The administration officials announced two changes to the monkeypox vaccination program on Wednesday. The first involved who is eligible to be vaccinated. With increased availability of vaccination doses, the response is moving to a pre-exposure prophylaxis or PrEP approach, making vaccine available to anyone at risk, not just people at the highest risk.
“This new PrEP strategy means that more people who might be at present or future risk for monkeypox now qualify for the vaccine. That includes gay, bisexual, and other men who have sex with men, transgender or gender diverse people who have had more than one sex partner in the last six months, had sex in a place associated with higher monkeypox risk, or had a sexually transmitted infection diagnosed over that same time period,” said Demetre Daskalakis, deputy coordinator for the monkeypox response for the White House.
Daskalakis said the new strategy also makes people who have sex with people who fit those criteria eligible for vaccine, including commercial sex workers.

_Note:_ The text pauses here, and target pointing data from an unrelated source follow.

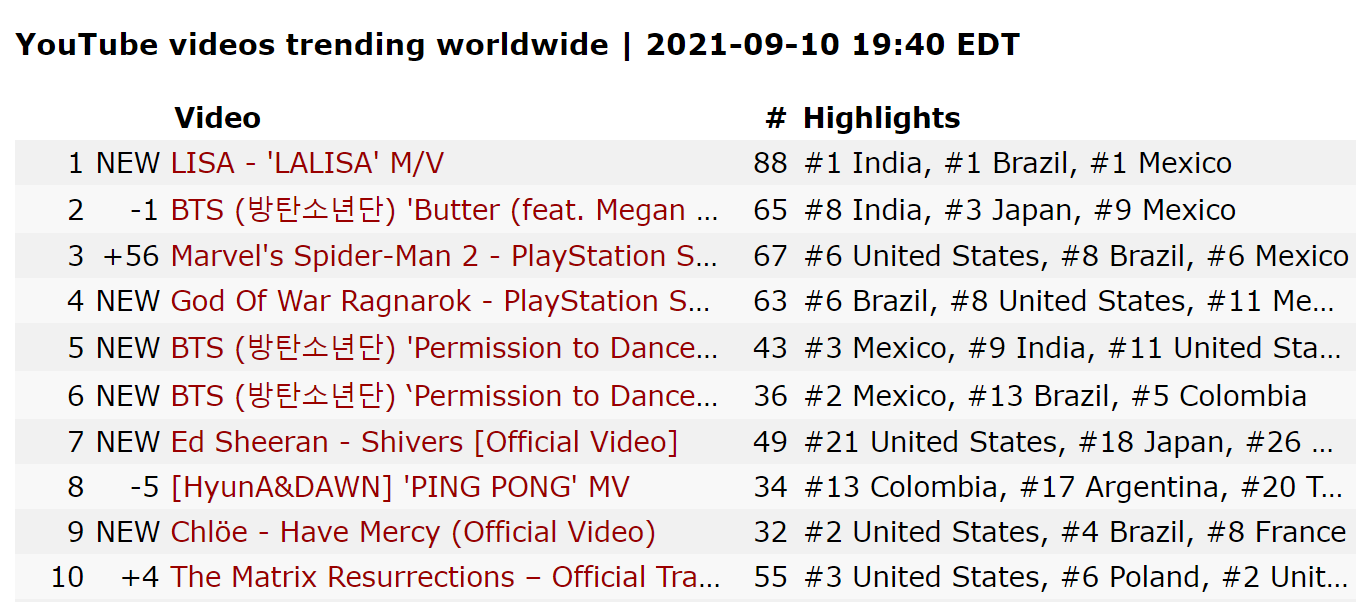Click highlights '#2 United States, #4 Brazil, #8 France'
This screenshot has height=602, width=1371.
pos(1075,532)
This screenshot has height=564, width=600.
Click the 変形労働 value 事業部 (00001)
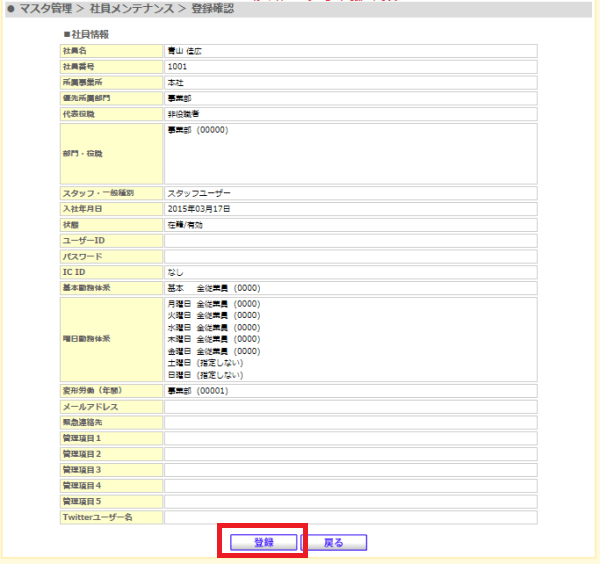tap(198, 391)
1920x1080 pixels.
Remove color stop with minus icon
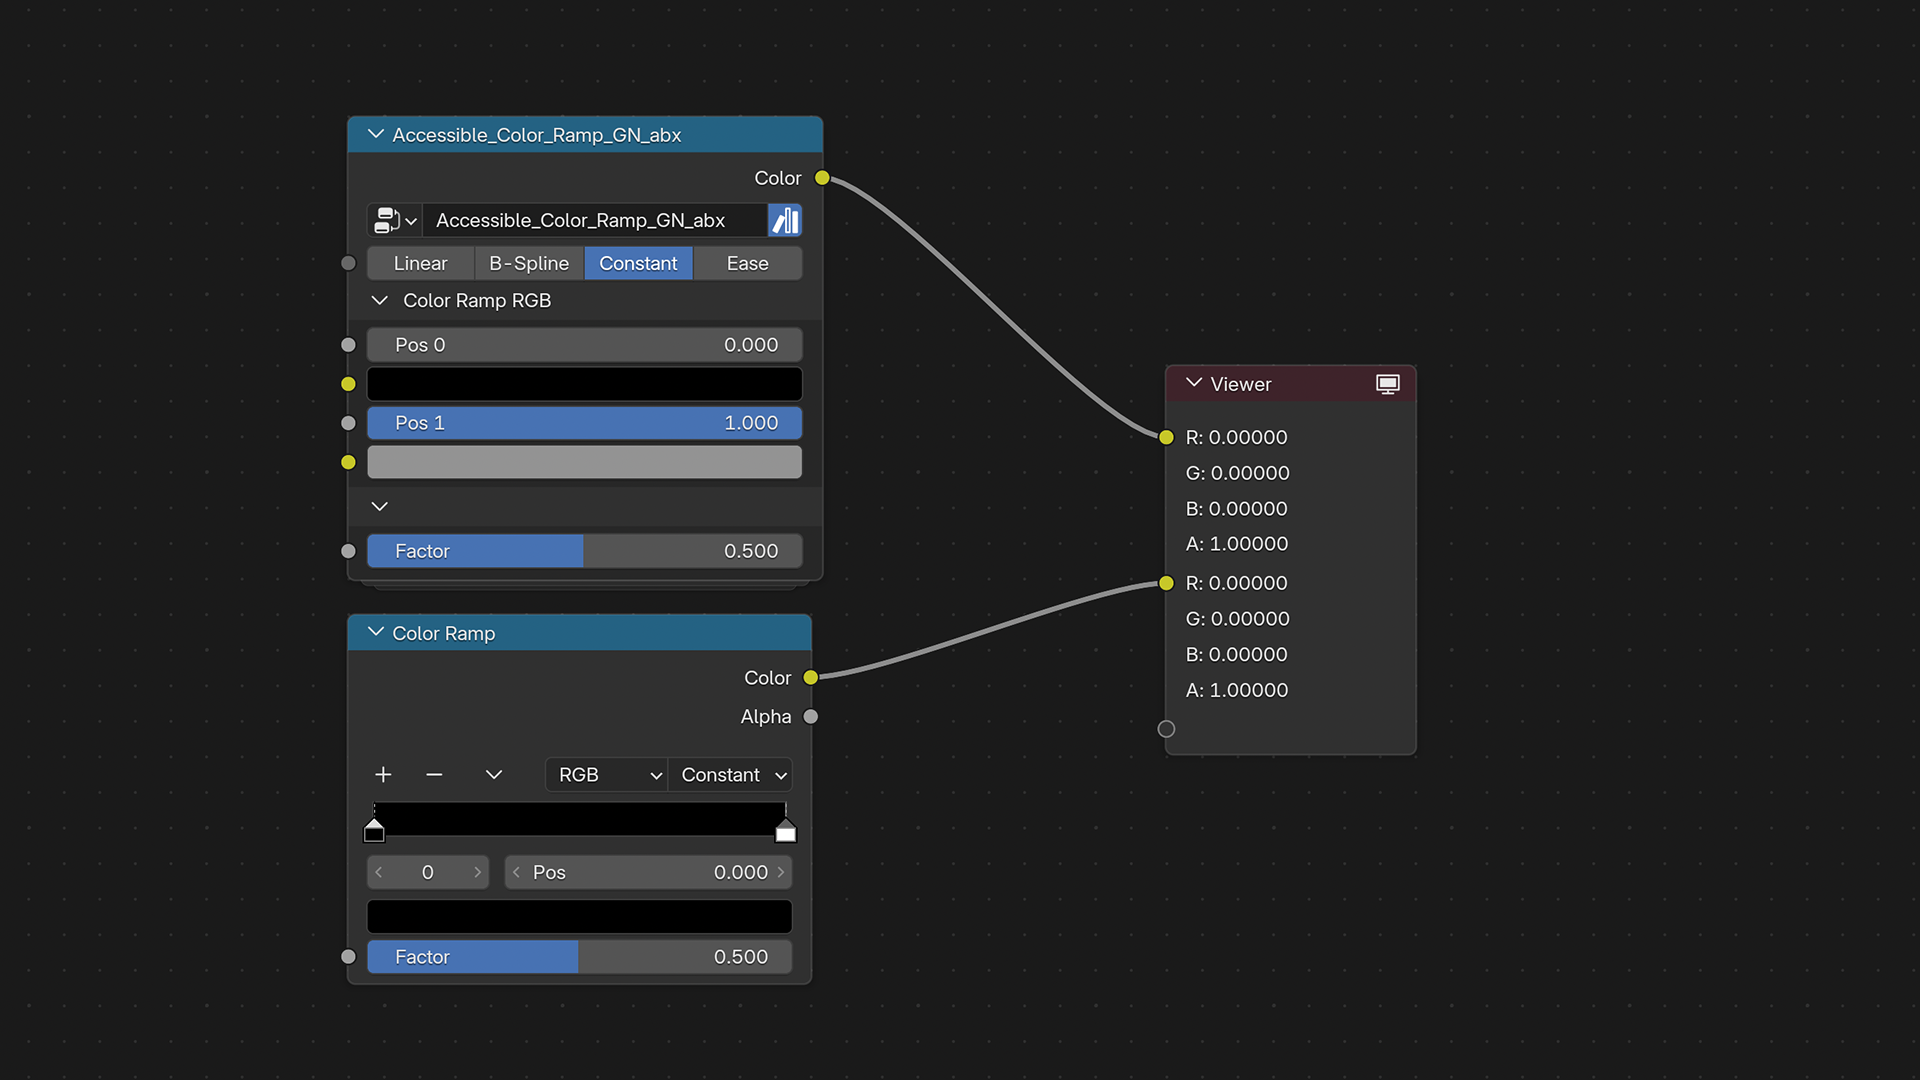pos(434,775)
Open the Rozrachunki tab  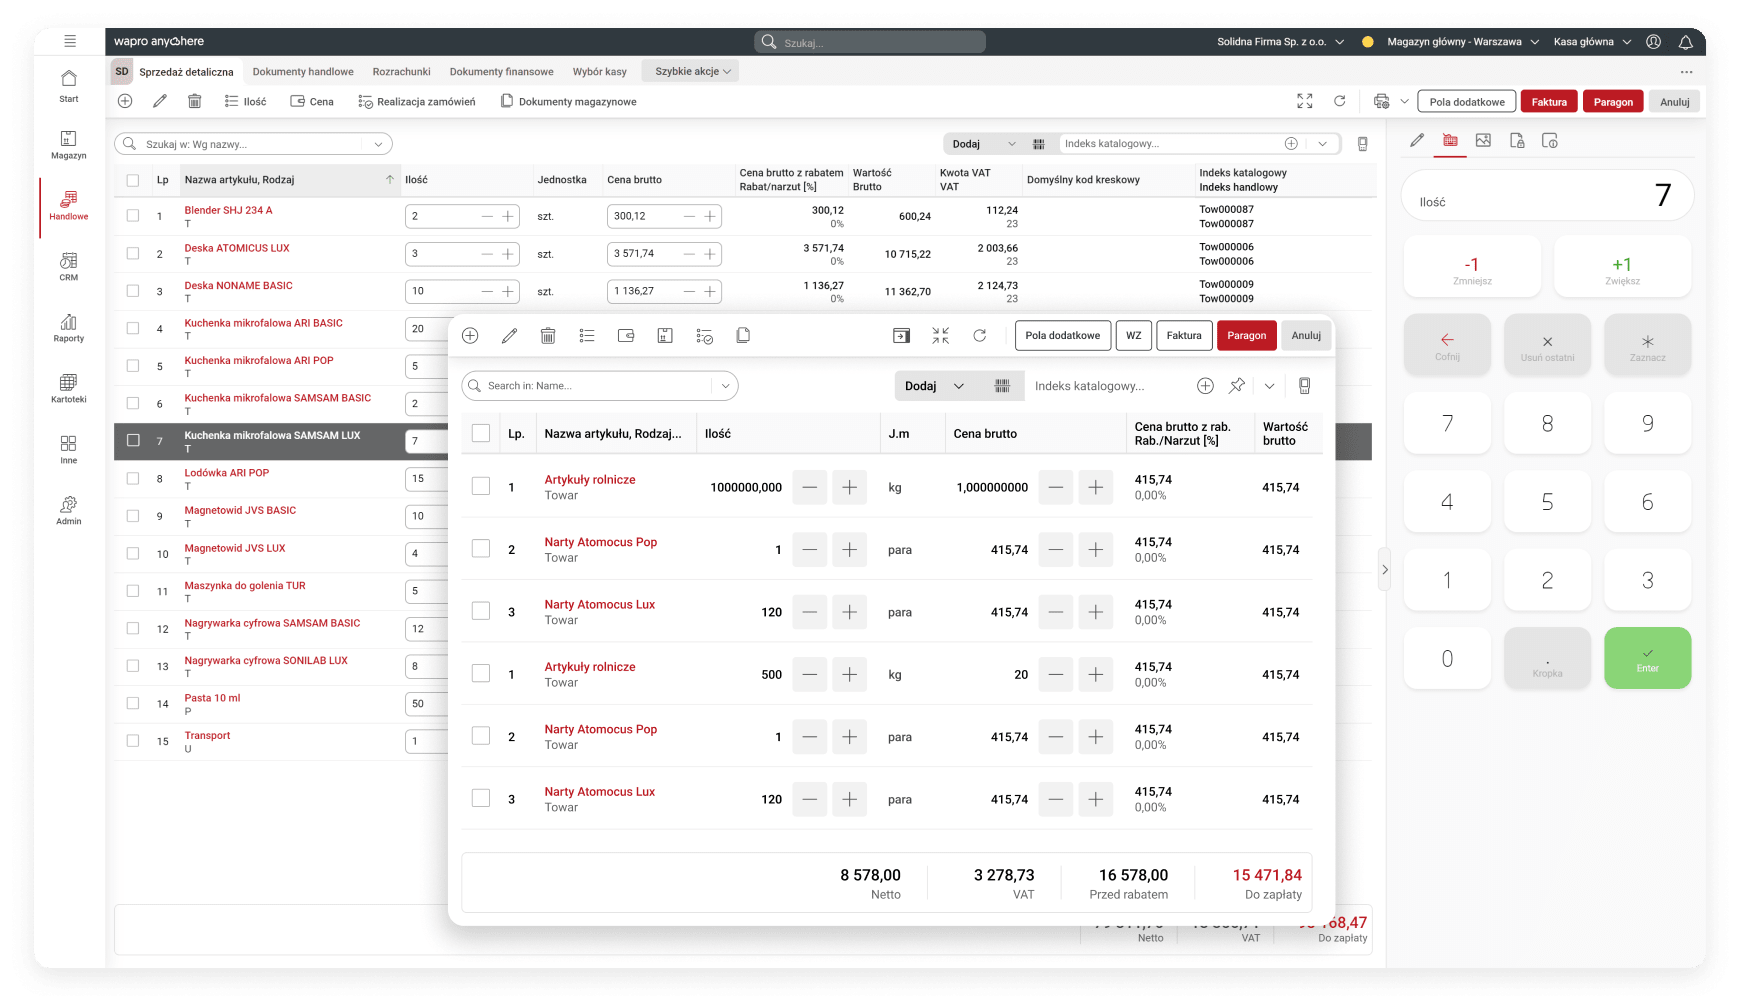[401, 72]
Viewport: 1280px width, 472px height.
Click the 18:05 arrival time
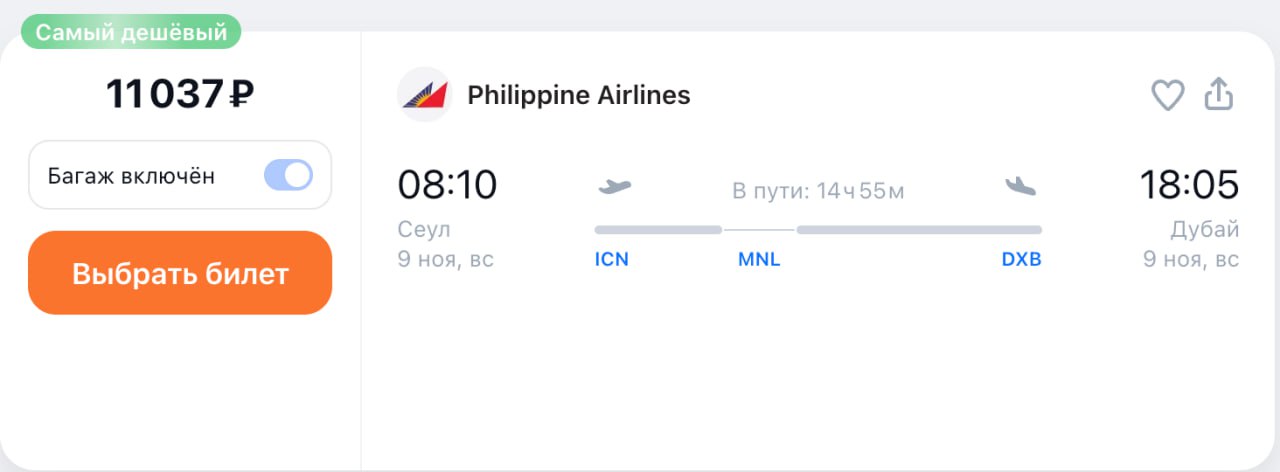1189,185
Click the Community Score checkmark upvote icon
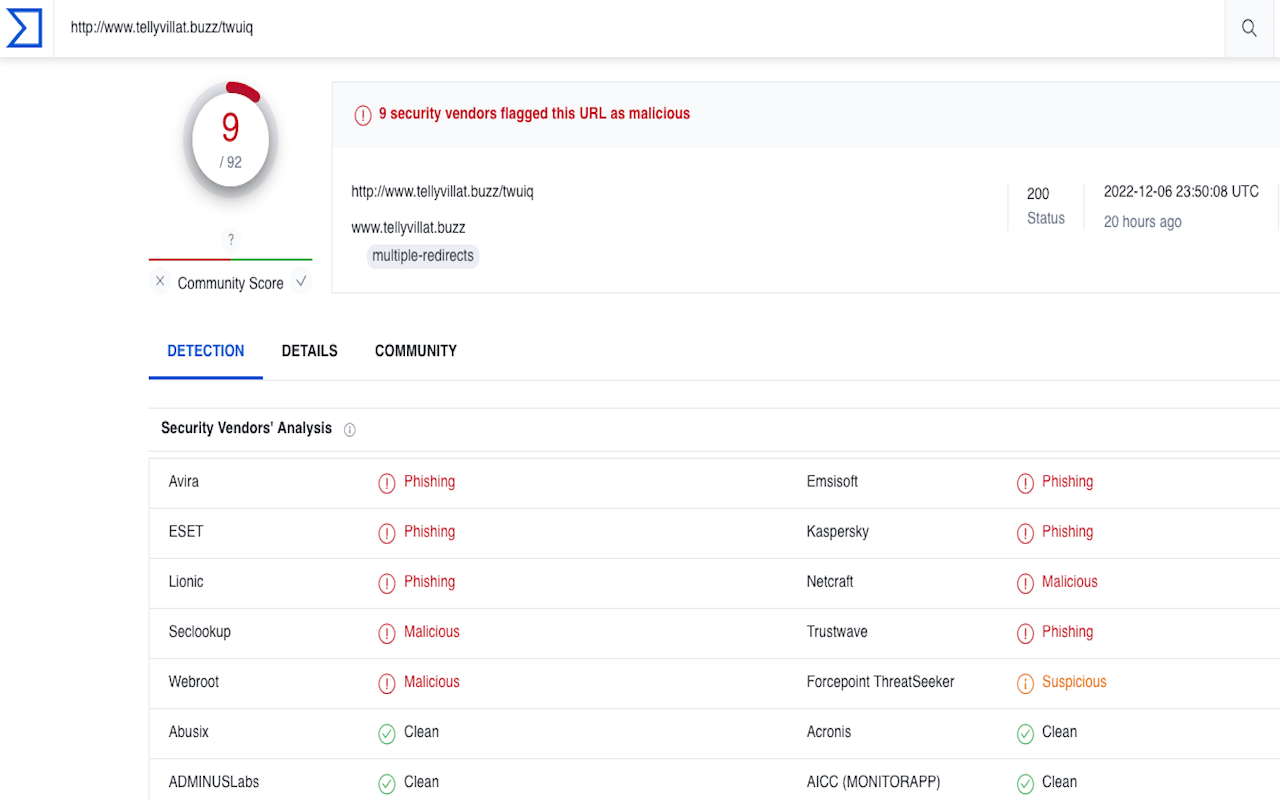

The second announced change involves where on one’s body vaccine doses are administered. Daskalakis said some people have been avoiding being vaccinated because the site of vaccination — the forearm — leaves a visible mark for some period afterwards. Some individuals would prefer to be vaccinated on a part of their bodies where it’s less likely someone else might see they’ve been vaccinated, he said.
The CDC is now saying people may be vaccinated on the shoulder or upper back, which are more likely to be covered by clothing, he said.
The United States has reported 25,300 cases of monkeypox, and one death. Walensky said the growth of new cases is declining, week over week — a trend that has been seen in a number of other jurisdictions combating the virus. Globally, 106 countries have reported nearly 66,500 cases this year, with 26 deaths.
A recent analysis from the United Kingdom’s Health Security Agenda cited modeling studies that suggest a decline in cases there is partially due to the country’s monkeypox vaccination efforts, but also to behavioral changes among men who have sex with men. It noted that the drop in new cases of monkeypox coincided with declines in the rates of two sexually transmitted diseases often transmitted among men who have sex with men.